Run Gemini CLI and press ctrl+t
You should see `MCP-YouTube-Transcribe` listed as an available tool.
## Connecting to Gemini CLI on Mac/Unix
You can also connect this MCP server to the Google Gemini CLI on Mac or other Unix-like systems. The process is similar to Windows but uses a shell script instead of a batch file.
### Step 1: Prepare the Startup Script
The repository already includes a `run_server.sh` script. Just make it executable:
```bash
chmod +x run_server.sh
```
### Step 2: Configure the Gemini CLI
1. Locate your Gemini CLI `config.json` file. On Mac/Unix systems, this is typically found at:
`~/.gemini/config.json`
2. Open the `config.json` file in a text editor. Add the following entry to the `mcpServers` object. If `mcpServers`
doesn't exist, create it as shown below:
```json
{
"mcpServers": {
"MCP-YouTube-Transcribe": {
"command": "/path/to/your/project/run_server.sh",
"cwd": "/path/to/your/project"
}
}
}
```
3. **Replace both instances of `/path/to/your/project`** with the absolute path to where you cloned the repository.
**Example:** If your project is located at `/Users/username/MCP-YouTube-Transcribe`, the entry would look like this:
```json
{
"mcpServers": {
"MCP-YouTube-Transcribe": {
"command": "/Users/username/MCP-YouTube-Transcribe/run_server.sh",
"cwd": "/Users/username/MCP-YouTube-Transcribe"
}
}
}
```
### Step 3: Verify the Connection
After saving the `config.json` file, you can verify that Gemini CLI recognizes and can use your new tool.
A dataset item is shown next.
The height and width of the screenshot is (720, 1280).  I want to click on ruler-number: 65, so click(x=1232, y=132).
Run Gemini CLI and press ctrl+t
You should see `MCP-YouTube-Transcribe` listed as an available tool.
### MCP Client Example
You can interact with the server using any client that supports the MCP protocol over stdio. The server exposes one
primary tool: `get_youtube_transcript`.
Here is an example of a `call_tool` request to get a transcript for the query "What is an API? by MuleSoft".
**Request:**
```json
{
"jsonrpc": "2.0",
"id": 1,
"method": "call_tool",
"params": {
"name": "get_youtube_transcript",
"arguments": {
"query": "What is an API? by MuleSoft",
"force_whisper": false
}
}
}
```
* `query`: The search term for the YouTube video.
* `force_whisper`: (Optional) A boolean that, if `true`, skips the check for an official transcript and generates one
directly with Whisper. Defaults to `false`.
## Testing
This project includes a test suite to verify its functionality.
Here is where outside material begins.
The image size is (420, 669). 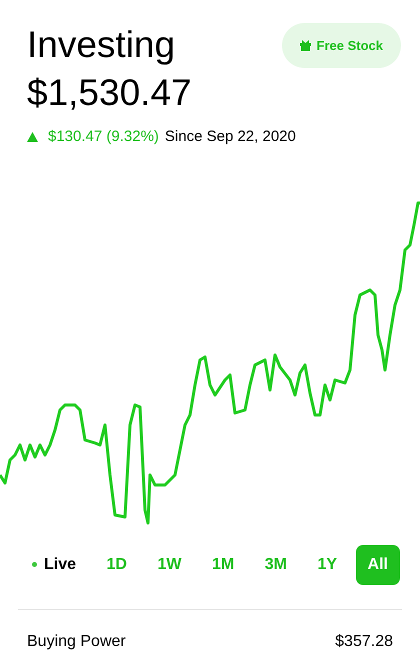 I want to click on portfolio-value: $1,530.47, so click(x=110, y=93).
* **Core Function Test (`simple.py`):** This script tests the server's handler functions directly without needing to run
a separate server process. It's the quickest way to check if the core logic is working.
```bash
python simple.py
```
* **Full Server Test (`test_mcp.py`):** This script starts the MCP server as a subprocess and sends it live JSON-RPC
requests, providing an end-to-end test of the server's functionality.
```bash
python test_mcp.py
```
## Configuration
* **Logging:** Server activity is logged to `mcp_server.log`.
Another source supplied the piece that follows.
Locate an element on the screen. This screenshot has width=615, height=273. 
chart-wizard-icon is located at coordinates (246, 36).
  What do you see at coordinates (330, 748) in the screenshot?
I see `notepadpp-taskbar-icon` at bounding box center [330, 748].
* **Audio Cache:** When Whisper is used, downloaded audio files are temporarily stored in `testing/audio_cache/`. You
may wish to change this path in `youtube_tool.py` for a production environment.
## Contributing
Contributions are welcome! If you'd like to improve the YouTube Transcriber, please feel free to fork the repository and
submit a pull request.
Please read our `CONTRIBUTING.md` for details on our code of conduct and the process for submitting pull requests to us.
## License
This project is licensed under the MIT License - see the `LICENSE` file for details.